Defining moment
I was recently asked about defining moments in my life. This weekend ranks up there for sure. I had at least two sleepless nights leading up to this race, but I slept well in the back of my dirty little box the night before the start. I was so prepared for my self-supported mission Saturday morning that I had a lot of time to kill, so I helped pack schwag bags at the registration tent to kill time. By the time the start rolled around I was relaxed and confident.
I had visions of finishing 200 miles, and it just seemed like it was a matter of fact that it would happen. I lined up next to Mark Hendershot, and we ran the silly long LeMans to the bikes. I had Mark in site for awhile, but he skillfully picked his way past the other riders on the narrow course. By the time I got to my second lap I started in with the dark thought.
"What am I doing here?"
"Why do I enter these things?"
"What am I trying to prove?"
These are not necessarily the thoughts you need to be having one hour into a 24 hour race, but I got past them pretty quick. It seemed like it started getting dark, and I had lost track of time. I asked if it was getting close to the time for lights, but it was only 5:00pm. I failed to look up and see that clouds had rolled in causing it to look like dusk. I felt like I had already done 300 laps, and it was only five o'clock.
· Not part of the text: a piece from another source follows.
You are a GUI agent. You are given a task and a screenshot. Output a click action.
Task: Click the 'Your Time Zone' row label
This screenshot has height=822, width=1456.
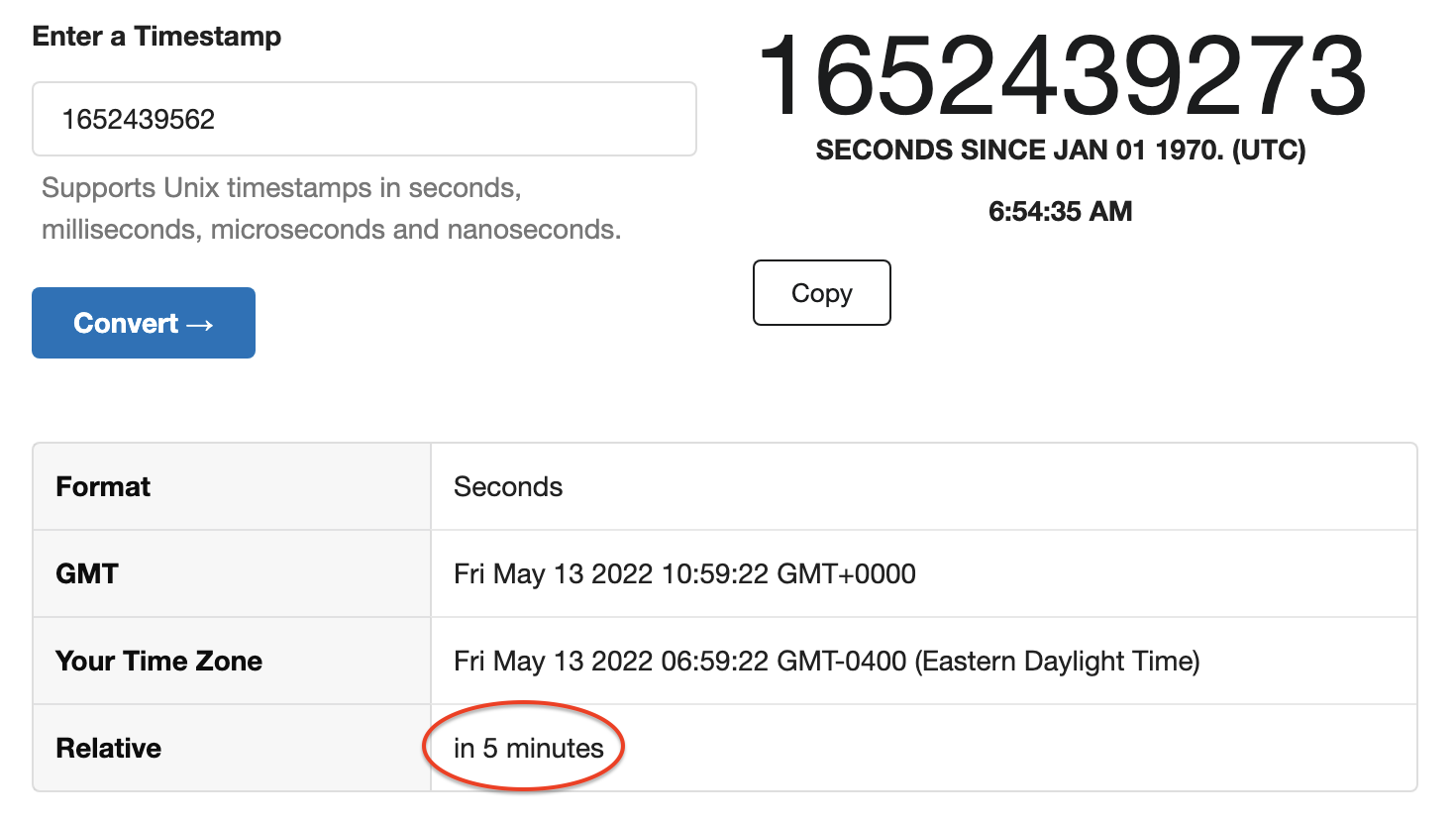[x=159, y=661]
Somebody must not have gotten the memo about not telling me what lap I'm on or how I'm doing. As a team rider passed by he said "Great job, you're in second place." Shit. That turned my racer brain on. I started thinking about Mark, who was behind me (edit:I mean the guy behind me, not Mark was working on getting a lap up on me), and all kinds of things I never wanted in my head. I kept riding. I decided I wasn't drinking/peeing enough so I popped my top off and rode in just my bibs to try to cool off and sweat less.
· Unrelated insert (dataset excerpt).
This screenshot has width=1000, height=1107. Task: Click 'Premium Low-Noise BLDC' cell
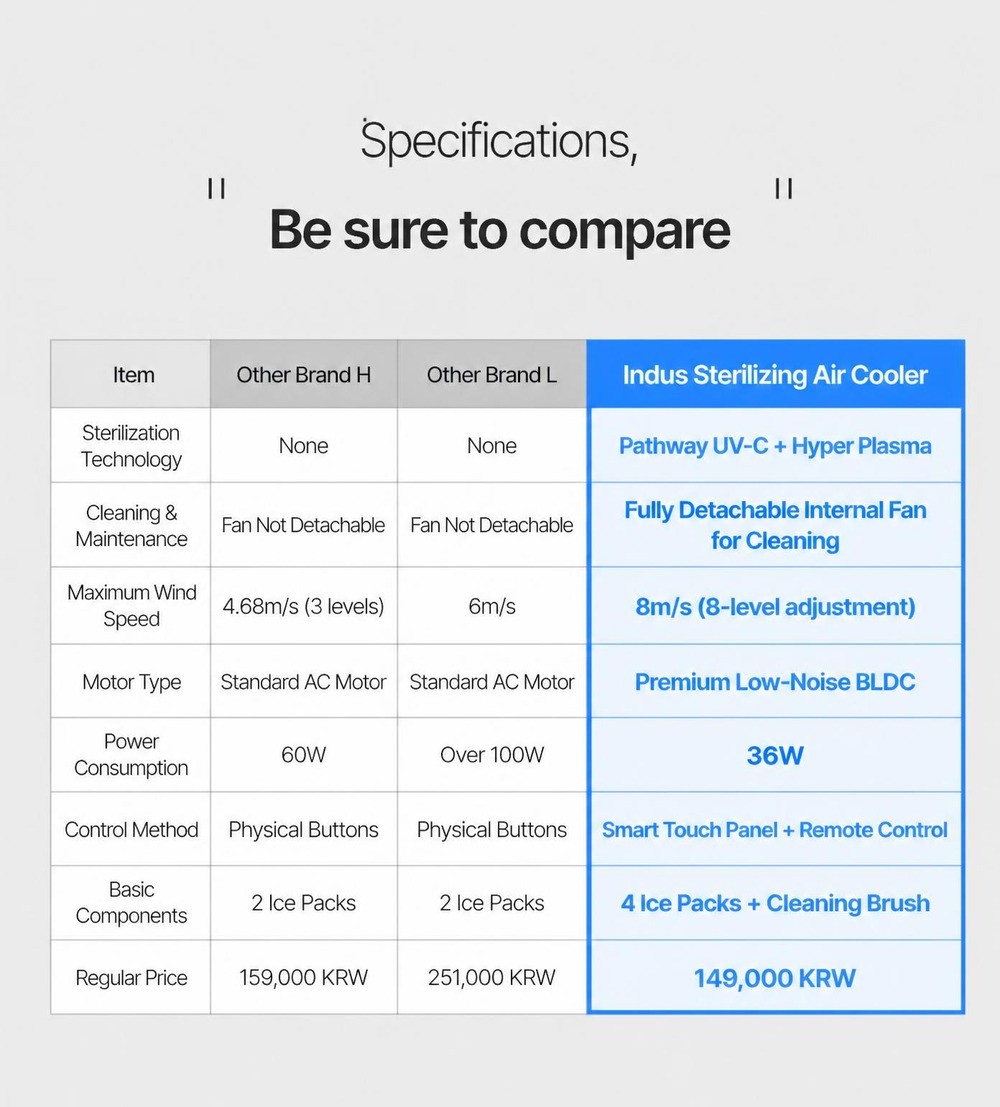(x=775, y=681)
As we finally made it to the dark hours I managed to squeeze one more lap in with my "Oh shit" commuter light. When it was really going to get dark I made a chamois swap and strap on my lights. I headed out into the darkness and left my light off. I rode the first half of the lap by memory. I had now done at least 50-60 laps around this course in the last three years, and knew every nook and cranny. That's when it hit me. What the hell was I doing this for? I've had a good run at the 24 hour thing, but I couldn't think of anything I would gain by forging on for another 109 miles. I was way ahead of schedule for 200, but I didn't really care. I hadn't gotten off to push once, and I was feeling better than I have ever felt in a 24 hour race nine hours in. I pulled into the finish, debated the merits of circles over squares, and grabbed a beer. I dropped out.

The glamorous world of self supported racing.
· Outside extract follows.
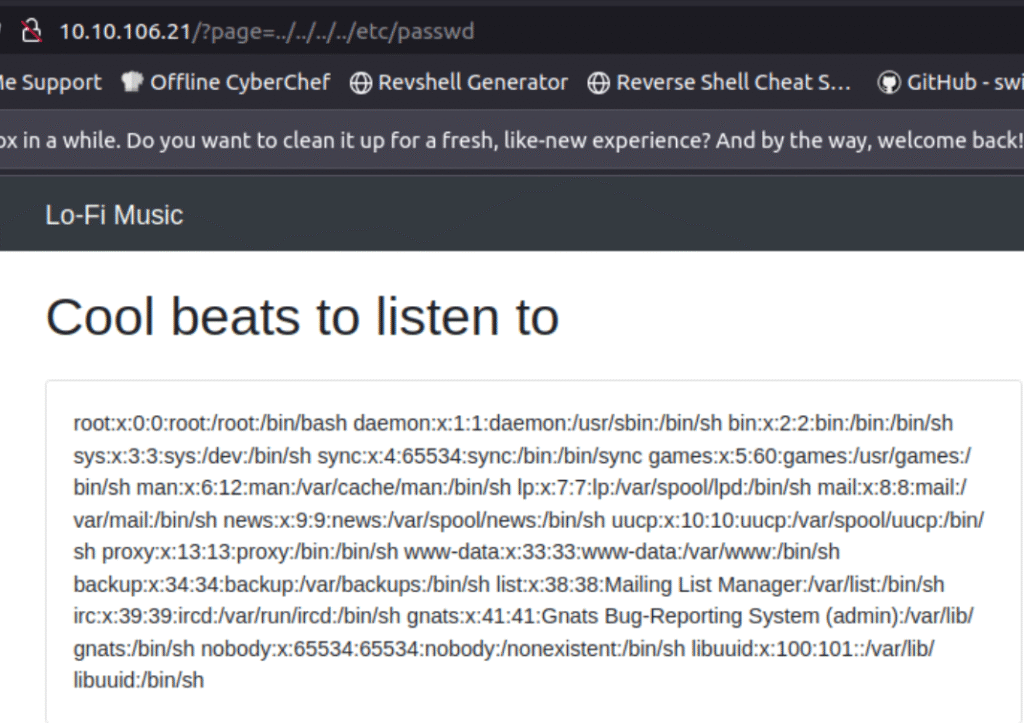Open the Revshell Generator bookmark
This screenshot has height=723, width=1024.
coord(472,83)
I've had better results than I would have ever dared to dream of in the past seven years. 12/24 hour racing is just a word problem followed by execution. X number of calories from A, B, C food sources, plus X number of hours, divided by batteries, blah, blah, blah.... I've already figured it out so the excitement of the unknown isn't there anymore. The biggest hurdle is just going out and doing it, and being able to have a reason to continue.
Warwick said this to me the other day:
"A true pro does something even when they are not in the mood to do it."
I'm not a pro. I'm just a guy trying to do something new and exciting from time to time to make life feel less ordinary. I'm done doing lap races. I know I've said I'm going to retire after every 12/24 hour race I do, but I feel like that chapter in my life is done.
I love adventure. I want to be lost in the woods looking for arrows and ribbons and what not. I want to leave the car, and not see it again for at least nine hours. I definitely have no regrets on this one. This experience made me realize that I can walk away from the lap/time format and not look back. Just because I can do something well doesn't mean I have to keep doing it. I'd still be a male stripper if that were the case.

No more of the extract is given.